** RECORDS FOR PROCESSING **
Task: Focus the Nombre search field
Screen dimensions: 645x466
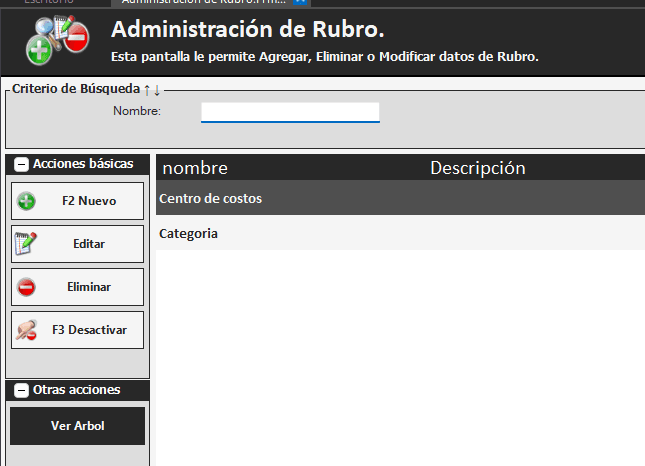Action: pos(290,111)
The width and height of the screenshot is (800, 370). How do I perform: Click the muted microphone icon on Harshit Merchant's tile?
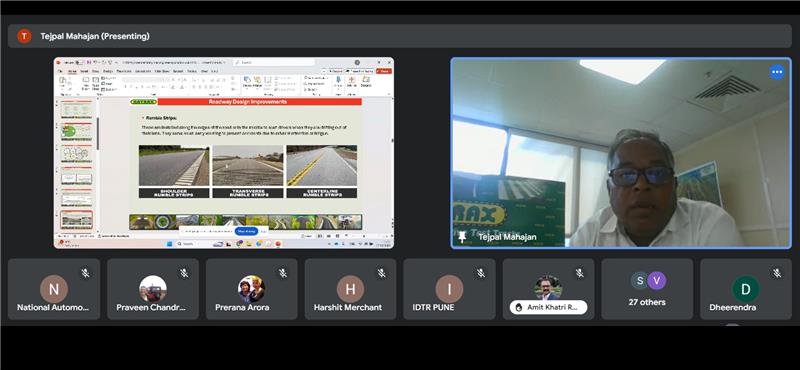click(382, 274)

** WORK REQUEST **
Word for word, restate the material above; do not carry over the pictures.

** PROBLEM SOLUTION **
Task: Focus the Nombre search field
Screen dimensions: 645x466
Action: pos(290,111)
The width and height of the screenshot is (800, 370). How do I perform: Click the muted microphone icon on Harshit Merchant's tile?
click(382, 274)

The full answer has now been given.